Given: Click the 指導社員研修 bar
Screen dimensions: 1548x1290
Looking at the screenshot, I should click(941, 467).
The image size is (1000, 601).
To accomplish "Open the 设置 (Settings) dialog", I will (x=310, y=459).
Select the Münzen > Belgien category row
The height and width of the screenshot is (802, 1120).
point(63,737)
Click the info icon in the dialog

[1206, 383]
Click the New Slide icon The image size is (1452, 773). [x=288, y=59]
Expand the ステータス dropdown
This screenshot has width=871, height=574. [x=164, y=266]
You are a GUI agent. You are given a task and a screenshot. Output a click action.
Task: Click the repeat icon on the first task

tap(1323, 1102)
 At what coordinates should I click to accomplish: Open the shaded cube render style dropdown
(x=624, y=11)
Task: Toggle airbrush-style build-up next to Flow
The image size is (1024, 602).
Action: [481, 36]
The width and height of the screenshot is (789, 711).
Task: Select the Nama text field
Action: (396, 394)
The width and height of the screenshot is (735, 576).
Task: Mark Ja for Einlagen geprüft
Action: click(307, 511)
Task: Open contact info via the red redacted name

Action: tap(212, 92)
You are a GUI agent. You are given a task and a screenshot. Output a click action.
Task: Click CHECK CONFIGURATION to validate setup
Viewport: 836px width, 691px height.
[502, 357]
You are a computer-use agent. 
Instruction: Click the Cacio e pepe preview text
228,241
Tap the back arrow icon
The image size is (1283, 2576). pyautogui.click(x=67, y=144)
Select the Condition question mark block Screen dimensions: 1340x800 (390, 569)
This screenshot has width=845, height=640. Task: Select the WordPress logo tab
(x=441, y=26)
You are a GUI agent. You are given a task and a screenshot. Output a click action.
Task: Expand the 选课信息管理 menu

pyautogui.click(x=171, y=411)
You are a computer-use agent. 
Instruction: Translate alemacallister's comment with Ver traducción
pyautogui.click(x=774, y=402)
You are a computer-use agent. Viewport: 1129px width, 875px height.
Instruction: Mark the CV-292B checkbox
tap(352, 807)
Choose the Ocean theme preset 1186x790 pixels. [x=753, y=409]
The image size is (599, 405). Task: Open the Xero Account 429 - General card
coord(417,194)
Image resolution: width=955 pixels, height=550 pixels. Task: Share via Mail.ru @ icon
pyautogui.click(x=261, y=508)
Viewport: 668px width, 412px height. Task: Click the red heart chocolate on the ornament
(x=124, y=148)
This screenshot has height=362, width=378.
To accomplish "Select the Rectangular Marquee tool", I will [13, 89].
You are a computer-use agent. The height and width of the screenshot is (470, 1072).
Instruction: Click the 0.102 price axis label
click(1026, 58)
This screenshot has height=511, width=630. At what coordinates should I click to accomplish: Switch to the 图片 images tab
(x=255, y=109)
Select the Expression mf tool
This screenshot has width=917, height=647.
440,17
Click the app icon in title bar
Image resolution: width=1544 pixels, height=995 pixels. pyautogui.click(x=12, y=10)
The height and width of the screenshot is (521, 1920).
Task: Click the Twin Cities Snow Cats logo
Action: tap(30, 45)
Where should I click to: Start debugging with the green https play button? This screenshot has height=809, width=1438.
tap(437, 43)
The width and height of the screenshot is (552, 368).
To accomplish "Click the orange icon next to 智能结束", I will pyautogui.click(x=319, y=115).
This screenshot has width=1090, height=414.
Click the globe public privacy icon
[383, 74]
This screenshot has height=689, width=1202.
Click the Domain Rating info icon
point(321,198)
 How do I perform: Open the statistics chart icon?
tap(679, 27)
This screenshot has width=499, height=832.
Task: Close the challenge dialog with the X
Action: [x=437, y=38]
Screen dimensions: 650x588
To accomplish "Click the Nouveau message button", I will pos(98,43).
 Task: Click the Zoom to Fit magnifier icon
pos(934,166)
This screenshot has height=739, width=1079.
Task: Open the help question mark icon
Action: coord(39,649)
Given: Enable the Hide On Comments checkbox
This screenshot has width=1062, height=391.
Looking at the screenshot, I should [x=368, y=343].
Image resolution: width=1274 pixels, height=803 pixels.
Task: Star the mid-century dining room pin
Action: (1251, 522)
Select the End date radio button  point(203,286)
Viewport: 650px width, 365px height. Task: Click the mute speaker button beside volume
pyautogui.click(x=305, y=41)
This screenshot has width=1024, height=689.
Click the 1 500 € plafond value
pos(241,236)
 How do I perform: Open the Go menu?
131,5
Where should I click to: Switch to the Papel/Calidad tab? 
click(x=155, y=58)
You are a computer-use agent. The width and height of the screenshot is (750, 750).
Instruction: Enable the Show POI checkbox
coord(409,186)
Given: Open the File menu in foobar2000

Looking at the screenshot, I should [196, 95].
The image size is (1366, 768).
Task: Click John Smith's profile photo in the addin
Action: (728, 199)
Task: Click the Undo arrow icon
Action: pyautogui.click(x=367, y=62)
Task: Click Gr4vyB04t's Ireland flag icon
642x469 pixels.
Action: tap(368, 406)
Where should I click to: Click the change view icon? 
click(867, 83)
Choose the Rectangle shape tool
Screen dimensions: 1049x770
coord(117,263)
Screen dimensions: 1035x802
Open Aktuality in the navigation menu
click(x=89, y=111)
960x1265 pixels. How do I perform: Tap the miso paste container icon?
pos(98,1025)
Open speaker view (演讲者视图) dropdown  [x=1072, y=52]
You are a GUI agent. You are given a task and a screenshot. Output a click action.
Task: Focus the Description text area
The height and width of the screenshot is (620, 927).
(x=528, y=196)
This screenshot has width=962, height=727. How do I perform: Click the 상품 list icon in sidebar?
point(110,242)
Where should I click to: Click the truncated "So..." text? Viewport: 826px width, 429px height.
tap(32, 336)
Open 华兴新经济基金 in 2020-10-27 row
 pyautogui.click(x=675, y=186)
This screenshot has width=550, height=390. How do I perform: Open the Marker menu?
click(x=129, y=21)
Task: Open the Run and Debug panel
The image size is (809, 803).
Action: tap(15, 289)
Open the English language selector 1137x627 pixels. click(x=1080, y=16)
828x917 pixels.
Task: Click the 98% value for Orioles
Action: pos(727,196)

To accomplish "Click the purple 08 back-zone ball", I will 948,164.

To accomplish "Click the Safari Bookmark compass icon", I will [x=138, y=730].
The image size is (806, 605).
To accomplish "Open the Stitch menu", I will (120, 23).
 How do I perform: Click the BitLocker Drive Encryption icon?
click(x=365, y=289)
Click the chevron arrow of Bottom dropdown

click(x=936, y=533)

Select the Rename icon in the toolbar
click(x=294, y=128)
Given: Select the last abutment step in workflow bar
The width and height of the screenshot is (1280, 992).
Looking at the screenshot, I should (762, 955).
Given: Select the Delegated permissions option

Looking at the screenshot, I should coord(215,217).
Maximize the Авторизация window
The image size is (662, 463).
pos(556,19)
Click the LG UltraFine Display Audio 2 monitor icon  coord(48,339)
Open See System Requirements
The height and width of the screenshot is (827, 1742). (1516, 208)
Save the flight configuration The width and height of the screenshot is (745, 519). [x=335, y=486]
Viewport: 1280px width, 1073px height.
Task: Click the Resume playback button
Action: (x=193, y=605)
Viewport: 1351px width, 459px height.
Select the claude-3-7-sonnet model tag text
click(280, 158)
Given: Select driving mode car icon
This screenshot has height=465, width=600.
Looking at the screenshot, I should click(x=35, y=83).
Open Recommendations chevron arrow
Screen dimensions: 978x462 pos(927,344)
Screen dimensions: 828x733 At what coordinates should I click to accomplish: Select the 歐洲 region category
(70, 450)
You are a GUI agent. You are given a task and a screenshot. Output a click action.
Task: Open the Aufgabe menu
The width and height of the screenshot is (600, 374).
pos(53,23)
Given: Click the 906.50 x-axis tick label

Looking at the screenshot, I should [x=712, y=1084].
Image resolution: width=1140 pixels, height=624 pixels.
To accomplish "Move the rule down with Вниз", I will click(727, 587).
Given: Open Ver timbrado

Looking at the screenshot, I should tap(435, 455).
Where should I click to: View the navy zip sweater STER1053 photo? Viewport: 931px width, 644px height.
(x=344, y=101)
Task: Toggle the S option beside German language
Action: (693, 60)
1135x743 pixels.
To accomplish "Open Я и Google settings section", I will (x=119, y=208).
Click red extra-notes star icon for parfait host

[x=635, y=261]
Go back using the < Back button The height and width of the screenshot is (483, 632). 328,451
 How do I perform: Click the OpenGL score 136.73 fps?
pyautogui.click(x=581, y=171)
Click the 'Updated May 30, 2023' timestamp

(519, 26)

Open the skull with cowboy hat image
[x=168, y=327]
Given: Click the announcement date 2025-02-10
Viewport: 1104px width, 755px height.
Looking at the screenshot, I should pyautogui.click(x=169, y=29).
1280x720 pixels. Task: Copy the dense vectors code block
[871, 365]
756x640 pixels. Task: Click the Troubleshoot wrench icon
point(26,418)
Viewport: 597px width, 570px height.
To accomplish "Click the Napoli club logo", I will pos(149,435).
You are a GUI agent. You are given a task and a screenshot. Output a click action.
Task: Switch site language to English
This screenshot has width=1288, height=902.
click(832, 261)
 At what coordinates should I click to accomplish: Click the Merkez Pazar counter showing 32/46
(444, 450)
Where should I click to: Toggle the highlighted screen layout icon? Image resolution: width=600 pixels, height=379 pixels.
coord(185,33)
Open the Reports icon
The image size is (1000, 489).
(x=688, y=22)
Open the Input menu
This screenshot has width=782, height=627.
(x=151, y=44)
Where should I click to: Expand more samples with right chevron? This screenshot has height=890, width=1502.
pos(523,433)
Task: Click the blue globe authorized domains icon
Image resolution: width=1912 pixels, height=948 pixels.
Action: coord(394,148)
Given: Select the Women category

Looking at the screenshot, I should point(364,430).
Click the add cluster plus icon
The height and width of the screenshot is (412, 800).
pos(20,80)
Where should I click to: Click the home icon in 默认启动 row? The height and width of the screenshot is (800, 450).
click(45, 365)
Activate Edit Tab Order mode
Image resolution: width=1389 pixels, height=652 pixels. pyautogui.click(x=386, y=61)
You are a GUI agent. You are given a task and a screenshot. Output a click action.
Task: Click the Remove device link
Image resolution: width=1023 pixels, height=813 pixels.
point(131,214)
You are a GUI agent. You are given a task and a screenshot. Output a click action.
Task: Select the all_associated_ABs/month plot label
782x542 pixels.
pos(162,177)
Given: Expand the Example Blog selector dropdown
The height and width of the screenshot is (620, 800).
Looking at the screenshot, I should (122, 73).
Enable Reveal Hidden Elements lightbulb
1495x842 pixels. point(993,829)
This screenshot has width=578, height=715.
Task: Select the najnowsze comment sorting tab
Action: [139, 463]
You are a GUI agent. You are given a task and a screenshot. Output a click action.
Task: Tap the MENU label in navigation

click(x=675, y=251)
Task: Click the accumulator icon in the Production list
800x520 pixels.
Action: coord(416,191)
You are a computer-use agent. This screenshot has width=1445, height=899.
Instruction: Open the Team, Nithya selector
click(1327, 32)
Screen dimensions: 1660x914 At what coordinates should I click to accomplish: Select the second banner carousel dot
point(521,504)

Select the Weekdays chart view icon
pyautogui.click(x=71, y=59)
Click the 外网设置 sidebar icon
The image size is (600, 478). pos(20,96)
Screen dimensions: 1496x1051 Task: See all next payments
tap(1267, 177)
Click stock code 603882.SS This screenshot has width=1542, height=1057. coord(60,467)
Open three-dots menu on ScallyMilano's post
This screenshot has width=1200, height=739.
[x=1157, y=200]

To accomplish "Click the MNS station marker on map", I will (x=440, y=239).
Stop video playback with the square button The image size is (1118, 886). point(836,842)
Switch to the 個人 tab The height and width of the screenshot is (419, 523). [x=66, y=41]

**WHAT TO DO**
Search the records above for "computer" and copy every line that has it.

**RESPONSE TO THIS EXERCISE**
You are a computer-use agent. 
You are a computer-use agent. 
You are a computer-use agent. Viewport: 1129px width, 875px height.
You are a computer-use agent. The height and width of the screenshot is (470, 1072).
You are a computer-use agent. The width and height of the screenshot is (750, 750).
You are a computer-use agent. This screenshot has width=1445, height=899.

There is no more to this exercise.